• [Input material]:
▶
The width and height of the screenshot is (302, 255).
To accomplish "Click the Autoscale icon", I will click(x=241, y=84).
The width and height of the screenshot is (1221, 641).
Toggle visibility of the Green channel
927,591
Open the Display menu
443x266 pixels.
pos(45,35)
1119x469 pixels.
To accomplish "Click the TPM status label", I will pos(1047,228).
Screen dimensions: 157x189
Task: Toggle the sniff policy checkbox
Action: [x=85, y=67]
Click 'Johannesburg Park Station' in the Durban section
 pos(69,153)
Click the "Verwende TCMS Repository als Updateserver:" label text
◀
▶
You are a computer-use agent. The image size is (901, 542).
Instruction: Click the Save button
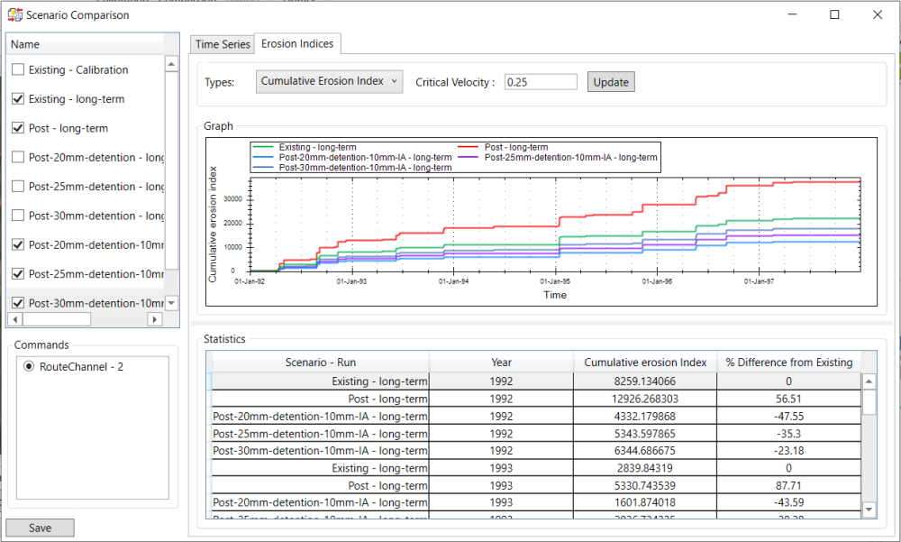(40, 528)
◀
• [What to do]: Return only the part of the records above that opens with the line containing "The width and height of the screenshot is (302, 255)." and closes with the line containing "TCMS Repository als", ends included.

• [Your response]:
The width and height of the screenshot is (302, 255).
To accomplish "Click the Autoscale icon", I will click(x=241, y=84).
The width and height of the screenshot is (1221, 641).
Toggle visibility of the Green channel
927,591
Open the Display menu
443x266 pixels.
pos(45,35)
1119x469 pixels.
To accomplish "Click the TPM status label", I will pos(1047,228).
Screen dimensions: 157x189
Task: Toggle the sniff policy checkbox
Action: [x=85, y=67]
Click 'Johannesburg Park Station' in the Durban section
 pos(69,153)
Click the "Verwende TCMS Repository als Updateserver:" label text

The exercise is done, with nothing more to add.